Joint estimation of a test's sensitivity and specificity along with its predictive values

In order to assess the performance parameters of a biological test, I have a sample for which I have both the results provided by the test and the results provided by a gold standard.

Sensitivity parameters are modelled quite simply using a logistic model.

Se = P(Test+|Gold+)
Sp = P(Test-|Gold-)

brm(
  bf(test|trials(n) ~ a,
                  a ~ 0 + gold,
                  nl = T
     ), 
  data = data, family =  binomial(), 
  prior = c(
    set_prior("normal(-3, 1.5)", class = "b", coef = "gold0", nlpar = "a"),
    set_prior("normal(3, 1.5)", class = "b", coef = "gold1", nlpar = "a")
                )
    )

Se = \frac{1}{(1+e^{-gold1})}
Sp = 1-\frac{1}{(1+e^{-gold0})}

I also try to estimate the predictive values of the test based on estimates of sensitivity and specificity and the prevalence of the disease (p).

PPV = \frac{Se.p}{Se.p + (1-Sp).(1-p)}
NPV = \frac{Sp.(1-p)}{Sp.(1-p) + (1-Se).p}

At this stage, I estimate the predictive values the test by applying these formulae to a table containing a sample of the posterior sensitivity and specificity predicted values and a sample of the prevalence distribution values that I know a priori.

However, I don’t find this method very elegant and would prefer to estimate all the parameters directly during modelling.

My problem is therefore how to incorporate the prevalence into the model. Since it’s not a point value, I can’t integrate it directly into the non-linear syntax formula. Should I simply define it as a pior? But as I’m not trying to estimate this parameter I doubt that’s the right solution.
Thanks in advance for your insights.

From your description, it sounds like the three quantities you need to estimate are totally independent of one another. One quantity is the prevalence. The second is the probability of a positive test given a positive case. The third is the probability of a positive test given a negative case. I don’t see any advantage to modeling these things jointly.

Two exceptions:

  1. If there’s actually some causal relationships between these quantities, for example if the diagnostic thresholds get adjusted based on what’s known about the population prevalence. Then you could think about what a model for this system could look like.
  2. You might have some prior information that is expressible jointly over the parameters, for example that the probability of detection given a positive case is necessarily higher than the probability of detection given a negative case.

Thanks @jsocolar for your response.

You’re right that sensitivity and specificity could be estimated separately, since each of these probabilities is based on distinct individuals.

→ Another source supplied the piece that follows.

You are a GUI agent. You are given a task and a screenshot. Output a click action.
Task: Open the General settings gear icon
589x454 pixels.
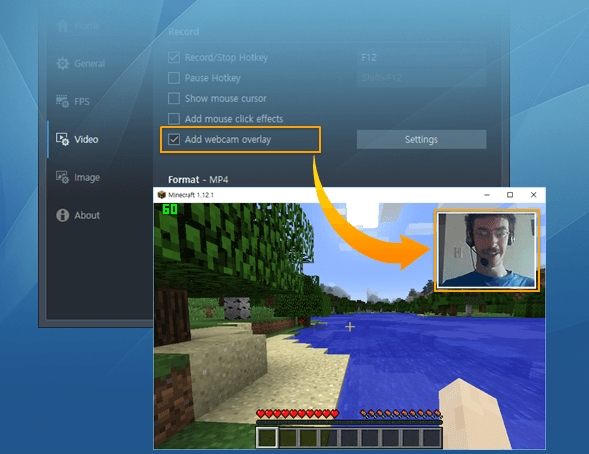click(62, 63)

However, I’m not trying to estimate prevalence. I’m simply trying to ‘inject’ the prevalence in the form of a beta distribution into the model and combine it with the sensitivity and specificity estimates in order to estimate the predictive values.
In trying to write the model with brms I realised that this would require me to call the parameters gold_0 and gold_1 in the formula. But I don’t really see how to do that.
Have a nice day.

Unless I am misunderstanding something, what you are doing estimating prevalence from the prior, with no likelihood. I continue to not see the value in modeling these things jointly, since they are all independent, unless you want to express a joint prior over the quantities.

@mitzimorris extended brms so it could handle sensitivity and specificity. She has a case study for this somewhere recreating my and Andrew Gelman’s JRSS C paper on multiple site testing, but I’m not sure where it is.

If you’re in a hierarchical setting and there are multiple test sites, then you have issues of things like setting a PCR test threshold for a Covid test—this often trades off sensitivity for specificity and thus introduces negative correlation into the population model.

This is already captured by sensitivity and specificity.

One typically estimates prevalence given the diagnostic test results and the sensitivity and specificity of the tests. You do this by having a positive test probability defined as follows, where \pi \in (0, 1) is prevalence.

\phi = \Pr[Z = 1 | \theta^\text{sens}, \theta^\text{spec}, \pi] = \pi \cdot \theta^\text{sens} + (1 - \pi) \cdot (1 - \theta^\text{spec}).

Then if you have N tests where n are positive, the likelihood is

n \sim \textrm{binomial}(N, \phi).

If you have covariates, you can model any of sensitivity, specificity, and prevalence with a logistic regression (demographic and spatio-temporal features were common covariates for modeling Covid prevalence, for example). Andrew and I modeled sensitivity and specificity across test sites with a hierarchical model (which gave us a distribution for test sites without calibration data).